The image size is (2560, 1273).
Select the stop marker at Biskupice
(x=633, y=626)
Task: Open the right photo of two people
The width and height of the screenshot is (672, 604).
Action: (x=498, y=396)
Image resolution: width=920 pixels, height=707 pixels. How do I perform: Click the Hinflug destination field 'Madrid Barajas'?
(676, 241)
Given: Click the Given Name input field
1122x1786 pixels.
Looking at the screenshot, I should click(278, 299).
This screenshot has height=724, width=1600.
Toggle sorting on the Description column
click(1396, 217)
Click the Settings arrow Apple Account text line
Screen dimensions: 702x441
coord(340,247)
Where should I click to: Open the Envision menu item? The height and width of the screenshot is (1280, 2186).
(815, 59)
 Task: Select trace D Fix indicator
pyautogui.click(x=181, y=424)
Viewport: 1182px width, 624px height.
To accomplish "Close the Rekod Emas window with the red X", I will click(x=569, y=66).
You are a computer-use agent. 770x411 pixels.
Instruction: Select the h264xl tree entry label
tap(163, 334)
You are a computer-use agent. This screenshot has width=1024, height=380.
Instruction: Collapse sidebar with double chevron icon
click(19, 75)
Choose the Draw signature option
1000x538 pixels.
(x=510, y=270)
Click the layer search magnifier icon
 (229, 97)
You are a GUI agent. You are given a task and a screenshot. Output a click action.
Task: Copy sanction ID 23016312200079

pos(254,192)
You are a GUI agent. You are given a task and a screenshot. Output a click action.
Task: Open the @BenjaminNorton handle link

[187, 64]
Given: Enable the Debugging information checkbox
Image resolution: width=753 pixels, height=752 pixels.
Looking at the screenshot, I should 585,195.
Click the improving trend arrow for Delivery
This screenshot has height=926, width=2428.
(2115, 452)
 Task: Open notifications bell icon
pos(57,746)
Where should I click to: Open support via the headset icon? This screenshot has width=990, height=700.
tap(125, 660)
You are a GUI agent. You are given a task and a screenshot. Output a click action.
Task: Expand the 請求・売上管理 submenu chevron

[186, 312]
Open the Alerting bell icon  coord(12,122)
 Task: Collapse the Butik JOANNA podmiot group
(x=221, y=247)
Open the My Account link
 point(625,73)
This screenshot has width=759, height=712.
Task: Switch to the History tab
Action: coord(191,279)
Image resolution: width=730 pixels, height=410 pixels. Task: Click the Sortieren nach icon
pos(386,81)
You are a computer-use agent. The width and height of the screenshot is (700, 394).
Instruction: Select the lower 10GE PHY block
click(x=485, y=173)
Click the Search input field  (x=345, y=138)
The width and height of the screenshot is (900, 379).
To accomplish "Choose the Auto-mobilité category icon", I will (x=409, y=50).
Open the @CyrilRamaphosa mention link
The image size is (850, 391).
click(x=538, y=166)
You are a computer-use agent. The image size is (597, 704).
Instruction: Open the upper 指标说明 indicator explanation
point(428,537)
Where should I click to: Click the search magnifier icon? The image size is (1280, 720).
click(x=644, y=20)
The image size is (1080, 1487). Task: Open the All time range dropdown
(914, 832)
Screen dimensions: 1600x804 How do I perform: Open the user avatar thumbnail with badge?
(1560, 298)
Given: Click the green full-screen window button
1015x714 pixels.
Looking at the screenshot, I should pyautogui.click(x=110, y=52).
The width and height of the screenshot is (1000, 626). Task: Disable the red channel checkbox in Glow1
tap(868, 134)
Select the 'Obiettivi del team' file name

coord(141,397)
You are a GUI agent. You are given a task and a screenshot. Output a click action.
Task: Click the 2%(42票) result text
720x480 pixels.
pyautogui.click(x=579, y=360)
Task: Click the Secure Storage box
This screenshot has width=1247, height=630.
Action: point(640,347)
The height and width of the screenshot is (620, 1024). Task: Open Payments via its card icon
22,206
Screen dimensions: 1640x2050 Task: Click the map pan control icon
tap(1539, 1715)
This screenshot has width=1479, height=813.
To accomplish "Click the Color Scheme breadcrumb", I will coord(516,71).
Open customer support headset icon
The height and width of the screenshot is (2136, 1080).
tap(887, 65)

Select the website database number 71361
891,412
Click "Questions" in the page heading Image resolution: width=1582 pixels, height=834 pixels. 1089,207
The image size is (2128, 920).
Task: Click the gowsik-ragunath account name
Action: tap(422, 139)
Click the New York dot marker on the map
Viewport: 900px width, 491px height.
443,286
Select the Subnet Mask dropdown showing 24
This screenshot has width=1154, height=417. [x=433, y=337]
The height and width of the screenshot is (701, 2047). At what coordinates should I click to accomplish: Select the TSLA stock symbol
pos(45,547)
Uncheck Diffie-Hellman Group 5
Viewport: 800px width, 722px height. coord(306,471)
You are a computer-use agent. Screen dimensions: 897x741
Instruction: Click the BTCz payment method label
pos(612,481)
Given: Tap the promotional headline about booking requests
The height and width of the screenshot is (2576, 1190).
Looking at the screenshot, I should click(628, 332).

--------

## Problem statement
Show each line of the entries in which the word "with" appears, copying every such line in full.

## Solved exercise
To accomplish "Close the Rekod Emas window with the red X", I will click(x=569, y=66).
Instruction: Collapse sidebar with double chevron icon
Screen dimensions: 1600x804 How do I perform: Open the user avatar thumbnail with badge?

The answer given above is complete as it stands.